Source text:
====

Yet, Ethiopia must also respond to the threat the global food crisis poses to its own political stability. Rising food prices have already led to protests and riots in countries like Mexico and Cameroon; in Haiti, the discontent led to the resignation of the prime minister. In Ethiopia, nothing of that nature has occurred, and policies seem determined to prevent it, including the use the strategic grain reserve.

Since the U.S. and other donors pay back their loans to the grain reserve with direct food aid, bags of U.S. wheat – wheat labelled "not for sale," wheat originally intended as charity "from the American people" – are now being sold along with the wheat the Ethiopian government spent millions to import.

At a press conference earlier this month in Addis Ababa, Ethiopian State Minister for Agriculture Abera Deresa, reiterated the government position that the urban poor are among the most vulnerable. But defending the urban food program on these grounds has become more dubious after the government raised the price of the subsidized grain and allowed anyone to buy.

====

Recorded information:
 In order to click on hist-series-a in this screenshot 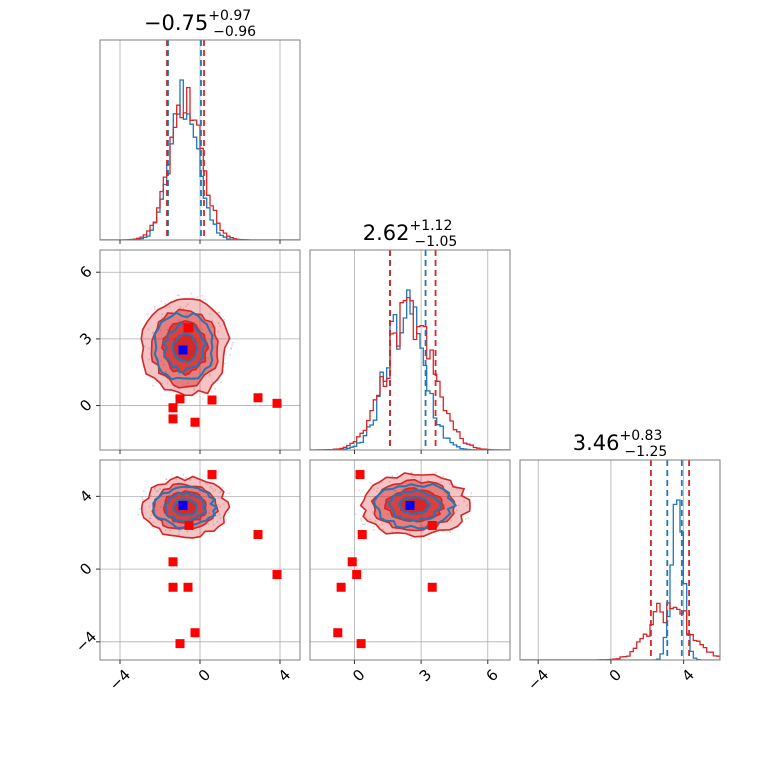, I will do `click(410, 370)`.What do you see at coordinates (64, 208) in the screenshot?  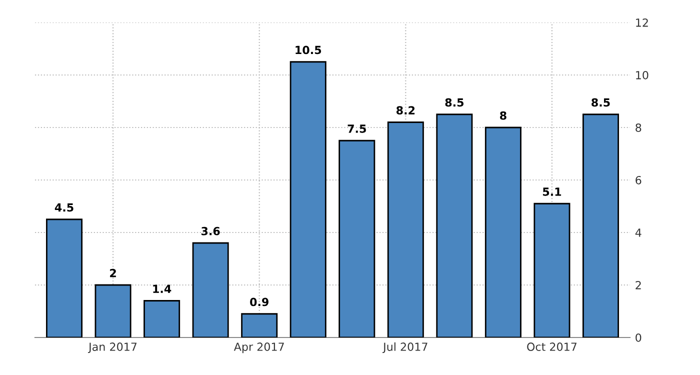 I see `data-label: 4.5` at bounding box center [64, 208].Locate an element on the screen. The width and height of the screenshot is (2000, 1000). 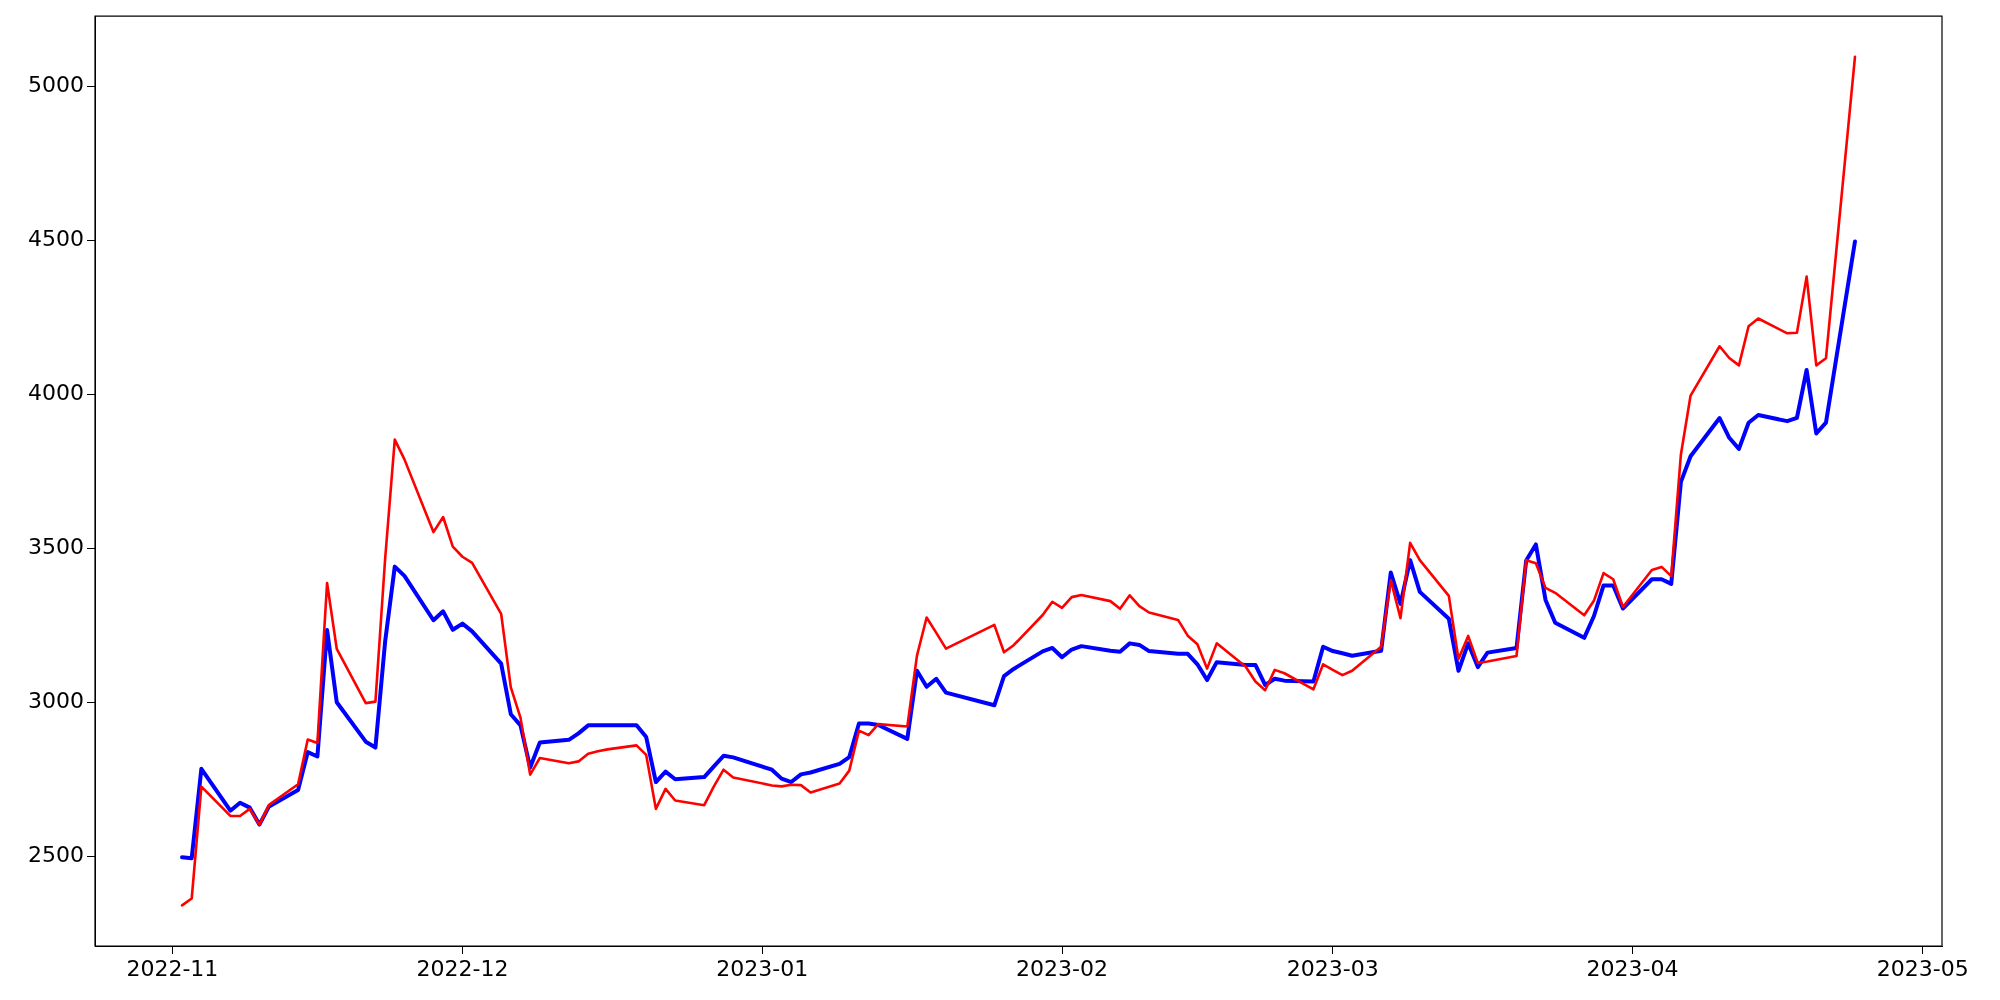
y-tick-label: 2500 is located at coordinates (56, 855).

====

Things to do:
1. According to the text on Ethiopia's grain reserve, what did discontent over rising food prices lead to in Haiti?
2. Carry the text on Ethiopia's grain reserve forward from its final sentence.
The data shown above was taken from a separate source.

Answers to this exercise:
1. The resignation of the prime minister.

2.
Formerly, only families certified as poor could buy the subsidized grain at 90 birr ($9.47) for 50 kilos. Now 50 kilos cost 125 birr, pricing out people like Mulu who once depended on it. Instead, traders, bakers and middle-class mothers are now queued up to buy the wheat.

Mulu says she may send her niece back to the countryside as early as next week because of the rising price of the subsidized wheat.

"Life is terrible there, but I have no choice," she said.

Returning from a church ceremony that marked the end of 15 days of fasting, Mulu and her family still had not eaten a meal. She was saving the last of her bread for later in the evening, and unsure of how she would feed her family the next day.

"The coming days are very dark," she said.